Prizes of $500,000 -- $1 million for innovative applications in industry, the military, schools, government and communities.

by / June 27, 2008

Last week, the Freedom Prize Foundation and the U.S. Department of Energy (DOE) unveiled the Freedom Prize, the first competition of its kind that will direct more than $4 million to reward and encourage efforts to reduce U.S. dependence on foreign oil and enhance the nation's security, economic prosperity and health. The Freedom Prize was established by the Energy Policy Act of 2005 which authorized the DOE to support the Freedom Prizes.

The Freedom Prize Foundation also announced the primary categories for the awards, and introduced its Advisory Council. Joining the Freedom Prize Foundation and the DOE for today's announcement on Capitol Hill are U.S. Senator Jeff Bingaman (D-New Mexico), Chair of the Energy and Natural Resources Committee, Senator Pete Domenici (R-New Mexico), ranking member of the committee, and Assistant Secretary Andy Karsner (DOE Energy Efficiency and Renewable Energy).

"Our reliance on oil poses a significant risk to our nation's security, economy and health," said Freedom Prize Chairman and co-founder Jack Hidary. "It doesn't have to be this way. The Freedom Prize will spur the deployment of existing technologies and policies that reduce our dependency on oil today. We applaud the work of U.S. Senators Bingaman and Pete Domenici, Assistant Secretary Andy Karsner and the many others that make the Freedom Prize a reality."

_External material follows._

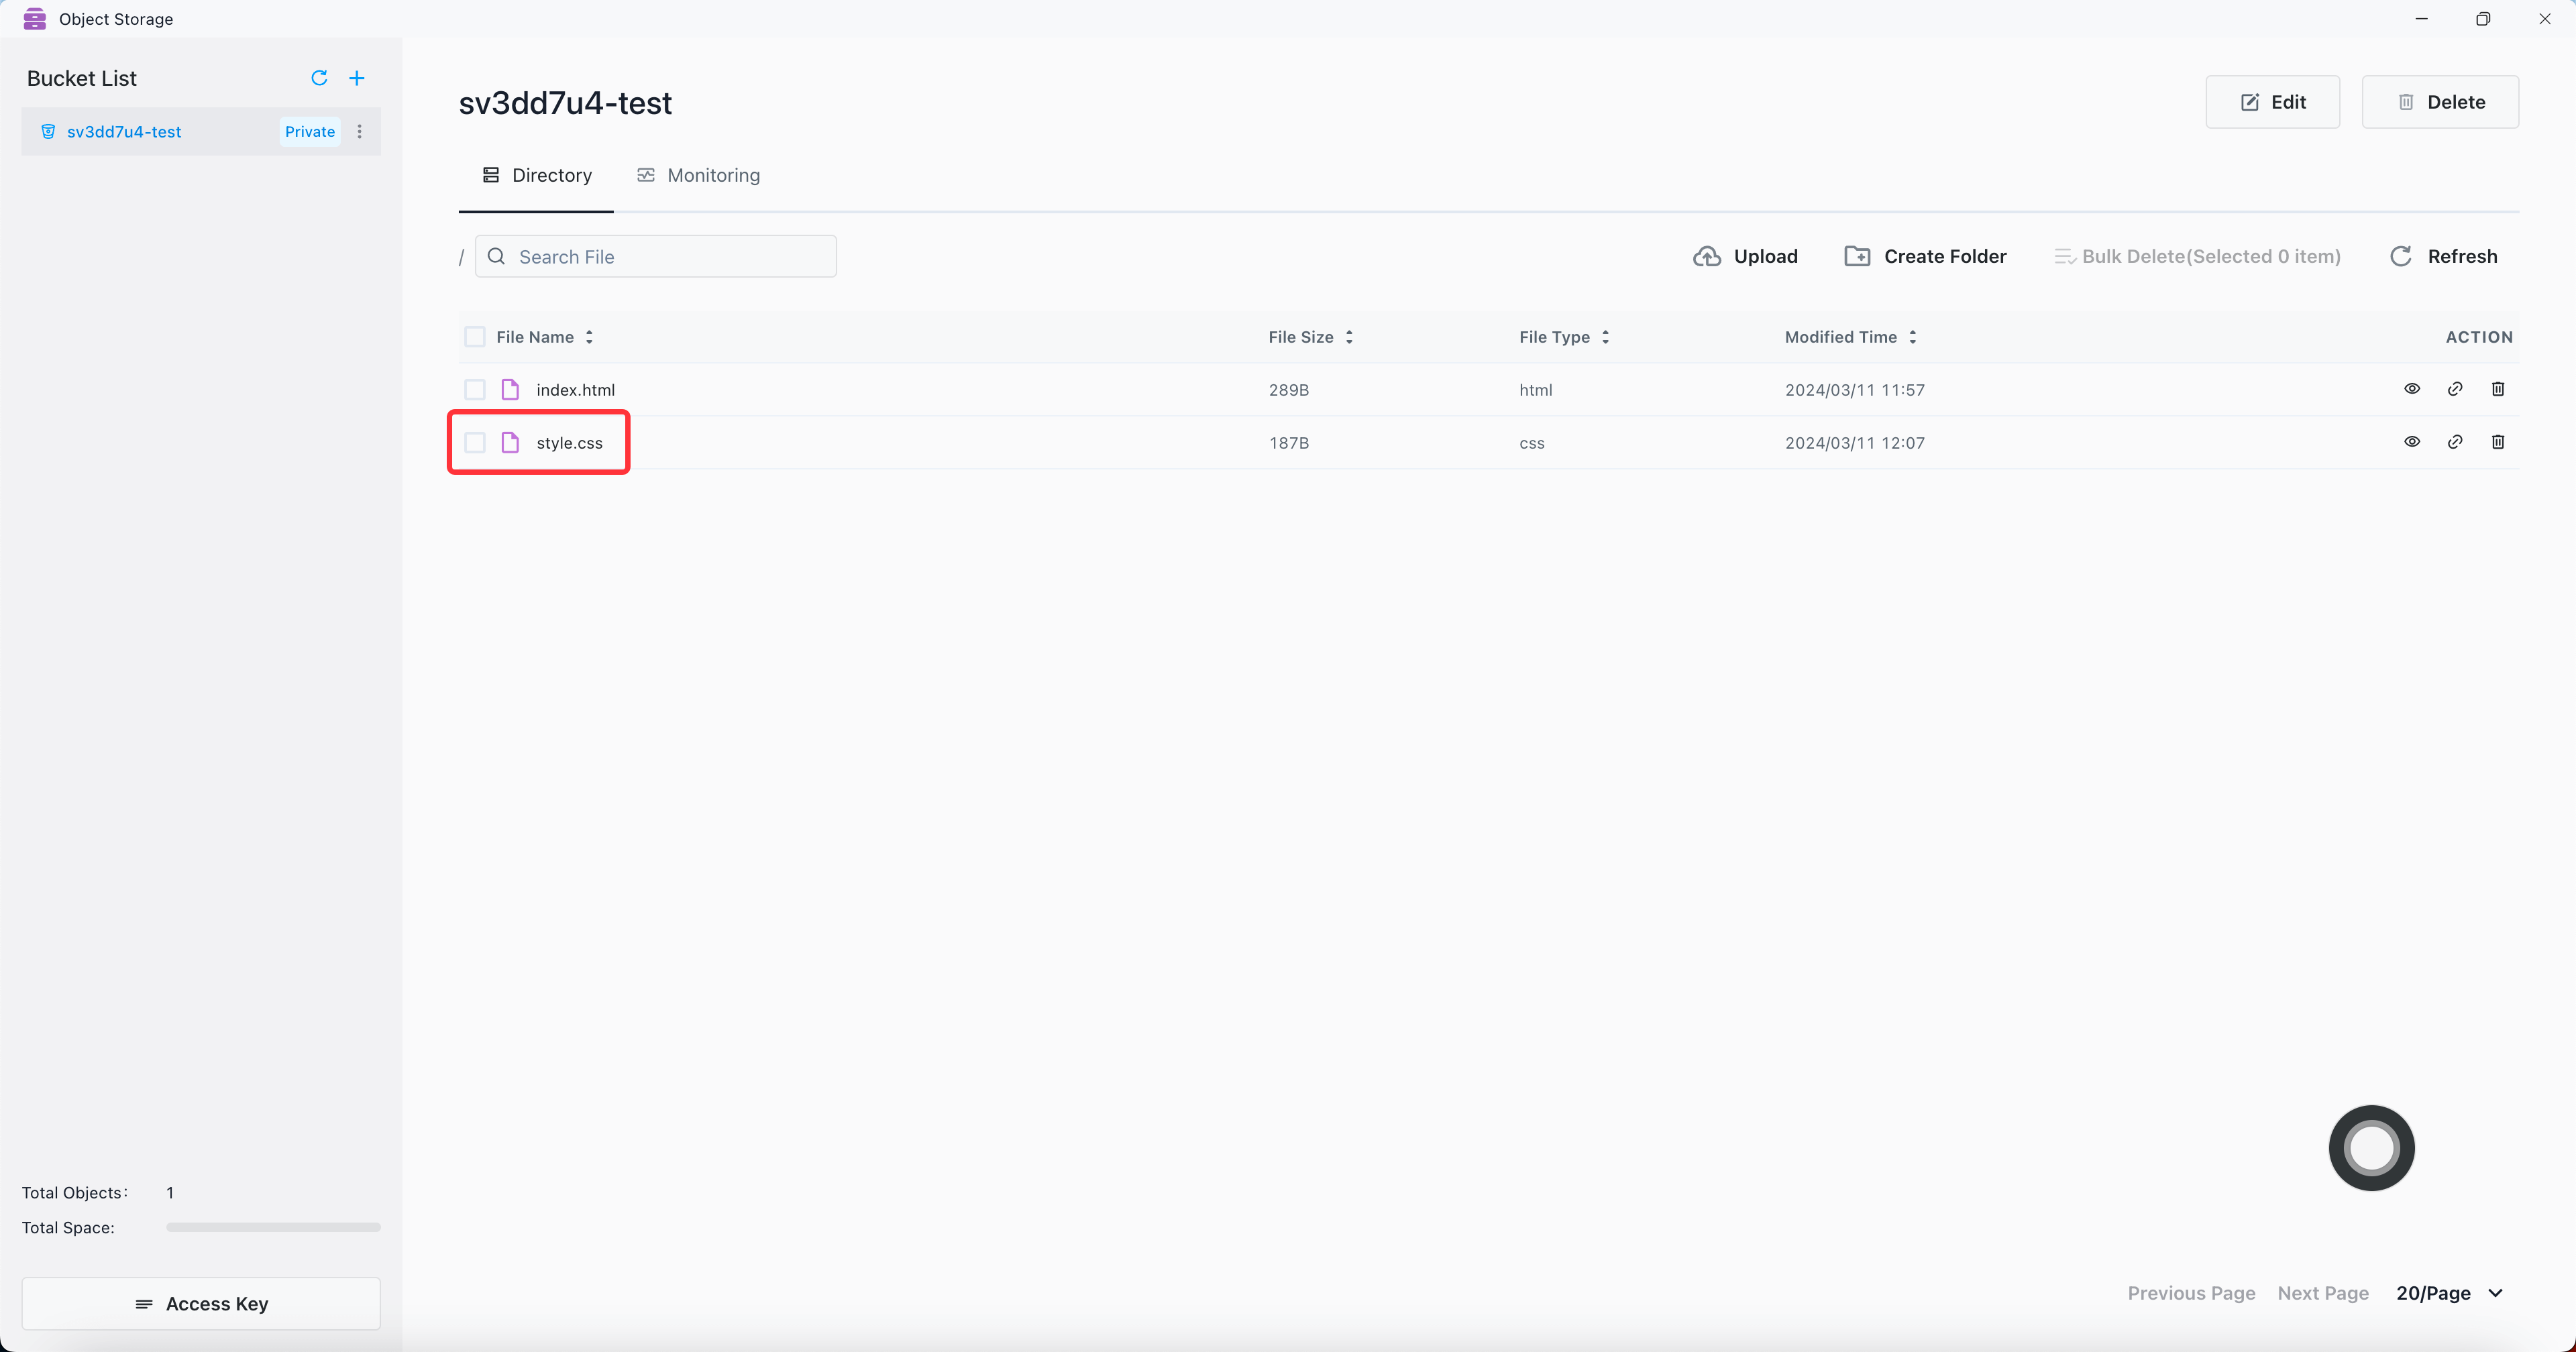
Task: Switch to the Monitoring tab
Action: pos(699,175)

"Our dependence on foreign oil is a serious problem that poses significant national security, environmental, and economic risks and only through innovation and technological advancements will we solve this problem," Department of Energy Assistant Secretary of Energy Efficiency and Renewable Energy Andy Karsner said. "We want to act as a catalyst to spur the private sector's ability to incentivize innovative solutions and this is just what the Freedom Prize will do -- introduce significant, disruptive and durable ways to address our addiction to oil and confront the serious challenge of global climate change."

The Freedom Prizes of $500,000 - $1 million will be awarded for innovative deployment of existing technologies in five broad categories which include industry, military, schools, government and community. Final guidelines and application for the Freedom Prizes will be developed in consultation with the Freedom Prize Foundation Advisory Board and the Freedom Prize Advisory Council and are expected to be released in the Fall of 2008. The Freedom Prize disbursements are scheduled to begin in 2009 and candidates will be able to apply online.

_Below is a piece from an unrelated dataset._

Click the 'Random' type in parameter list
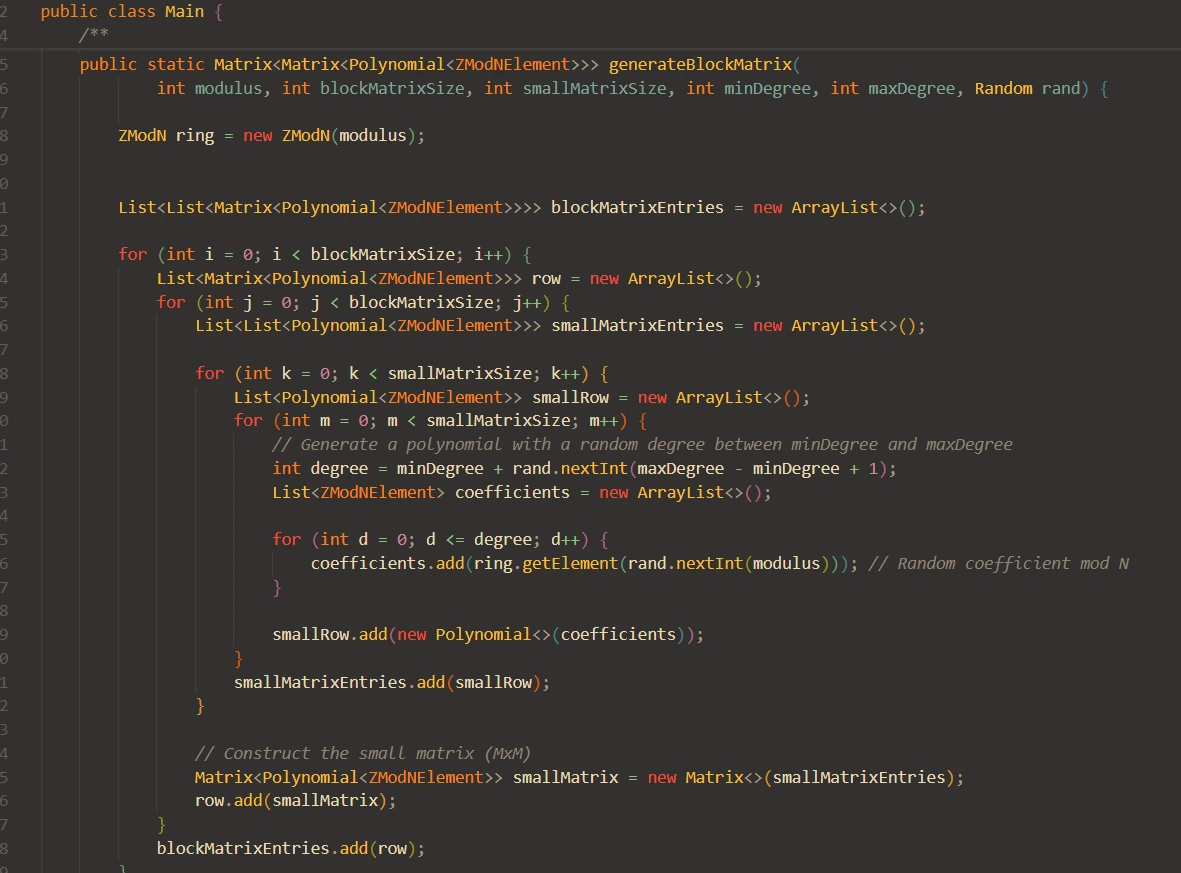This screenshot has height=873, width=1181. click(x=1003, y=88)
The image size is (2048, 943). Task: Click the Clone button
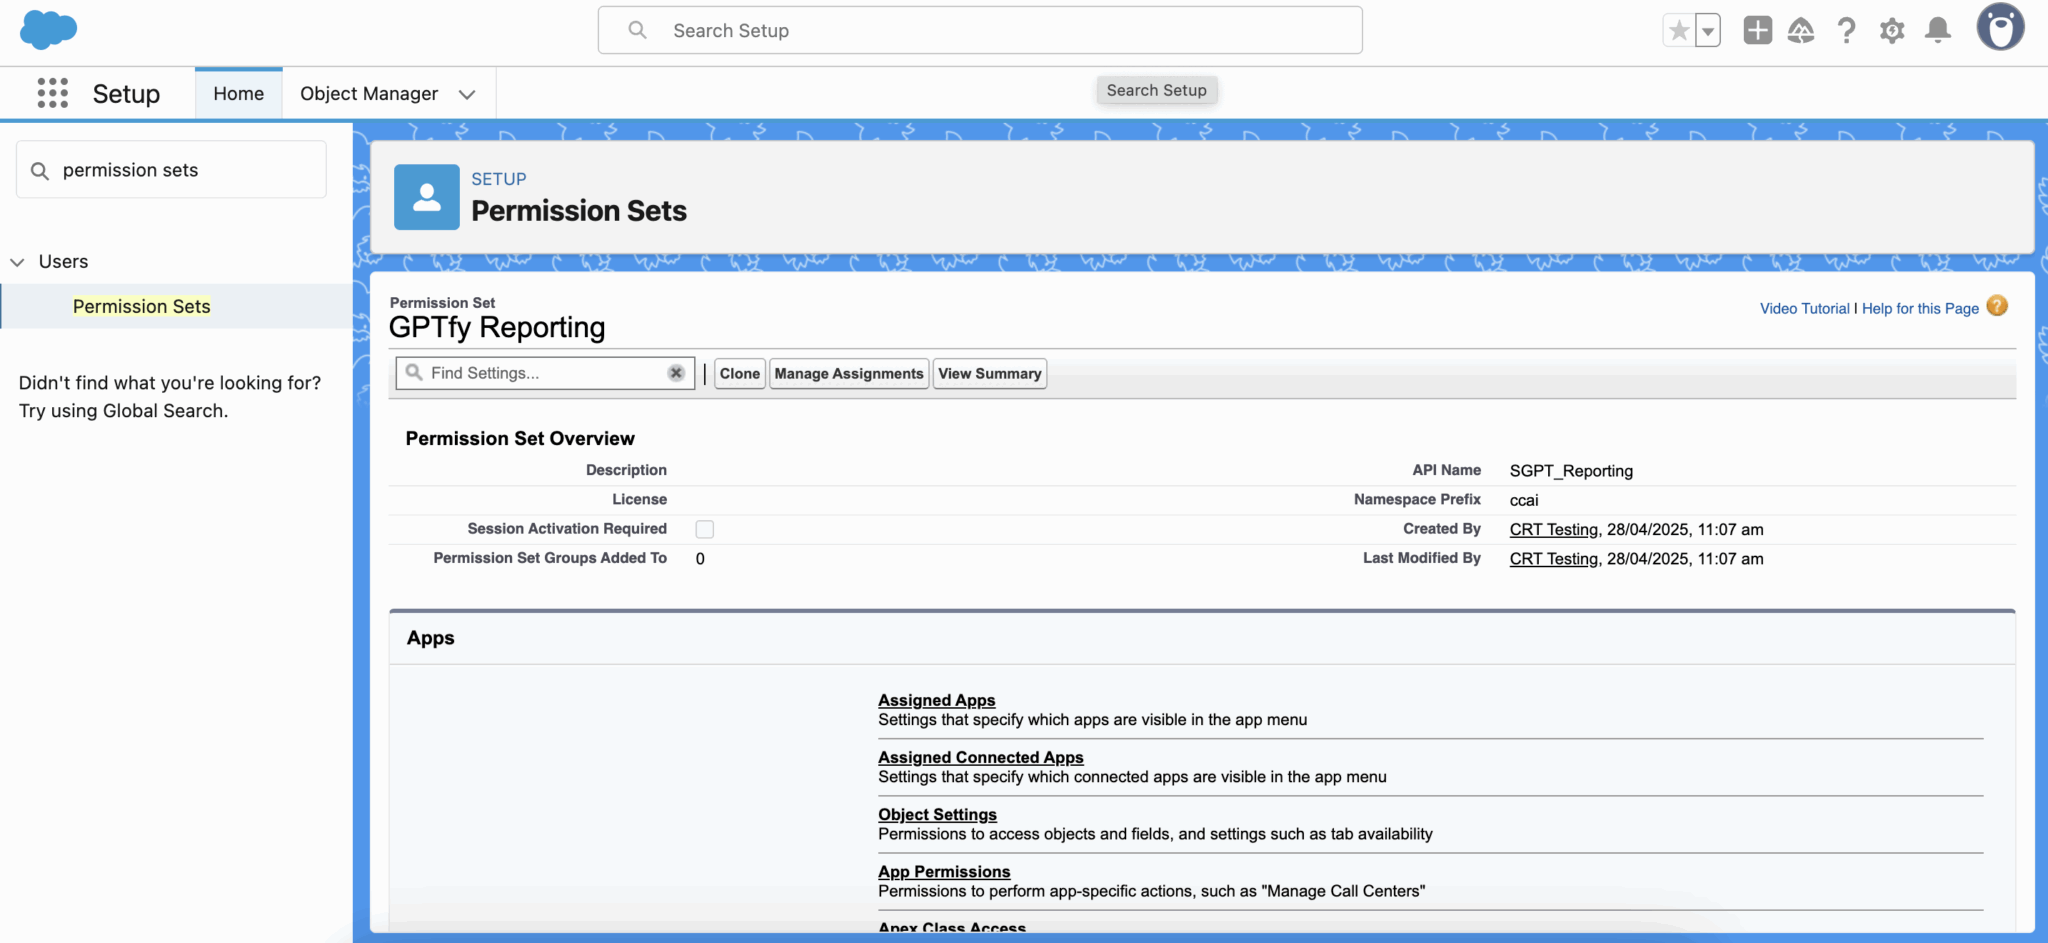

"Breaking America's reliance on oil requires groundbreaking scientific advancement combined with out-of-the box thinking," said Senator Jeff Bingaman, Chairman of the Senate Energy and Natural Resources Committee. "The Freedom Prize represents a terrific new way to reward the best ideas and strategies from across our great nation to solve our energy and environmental challenges and I am proud to have supported this important effort in the United States Senate."